──────── READING TEXT

I have been trying to learn F# for the past couple of day and I keep running into something that perplexes me. My "learning project" is a screen scraper for some data I'm kind of interested in manipulating.
In F# PowerPack there is a call Stream.AsyncReadToEnd. I did not want to use the PowerPack just for that single call so I took a look at how they did it.
module Downloader =
open System
open System.IO
open System.Net
open System.Collections
type public BulkDownload(uriList : IEnumerable) =
member this.UriList with get() = uriList
member this.ParalellDownload() =
let Download (uri : Uri) = async {
let UnblockViaNewThread f = async {
do! Async.SwitchToNewThread()
let res = f()
do! Async.SwitchToThreadPool()
return res }
let request = HttpWebRequest.Create(uri)
let! response = request.AsyncGetResponse()
use responseStream = response.GetResponseStream()
use reader = new StreamReader(responseStream)
let! contents = UnblockViaNewThread (fun() -> reader.ReadToEnd())
return uri, contents.ToString().Length }
this.UriList
|> Seq.cast
|> Seq.map Download
|> Async.Parallel
|> Async.RunSynchronously
They have that function UnblockViaNewThread. Is that really the only way to asynchronously read the response stream? Isn't creating a new thread really expensive (I've seen the "~1mb of memory" thrown around all over the place). Is there a better way to do this? Is this what's really happenening in every Async*
call (one that I can let!

────────────────
──────── INFORMATION SUPPLIED

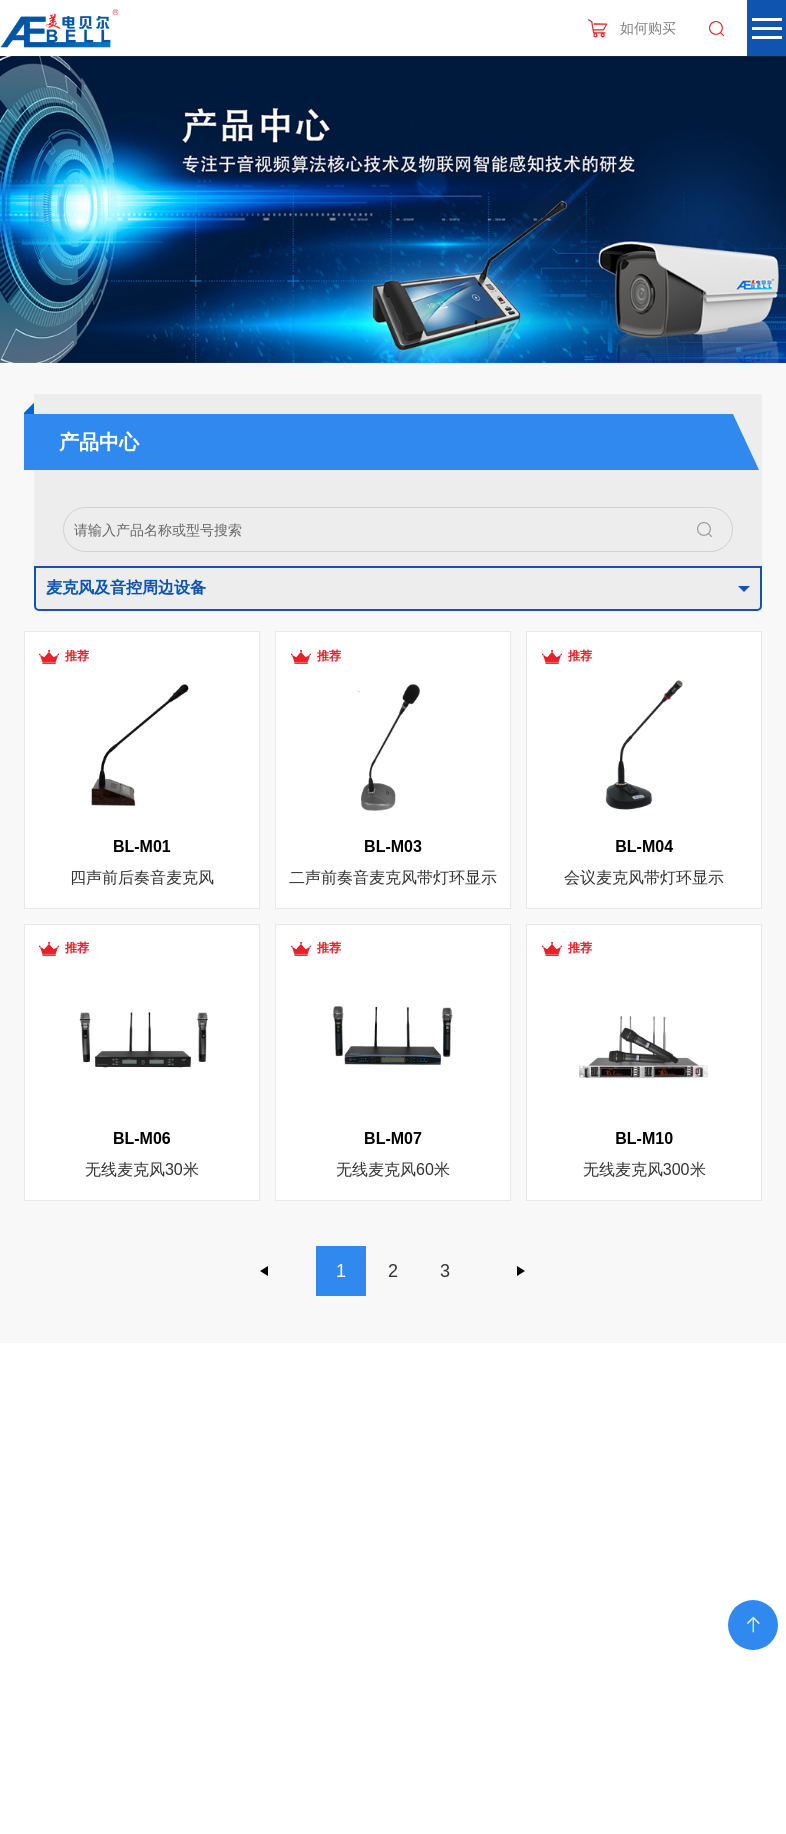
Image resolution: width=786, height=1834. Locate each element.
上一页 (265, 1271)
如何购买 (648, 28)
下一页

────────────────

> **PROBLEM SET**:
**a.** In the F# post, what does the writer say their learning project is?
**b.** Shorten the paragraph of the F# post that starts "In F# PowerPack there is a call" while keeping its main facts.
The lines have nothing to do with the tasks.

> **FINAL RESULTS**:
**a.** A screen scraper for some data they are interested in manipulating.

**b.** F# PowerPack offers Stream.AsyncReadToEnd, but rather than add PowerPack for that one call, the writer looked at how it was built.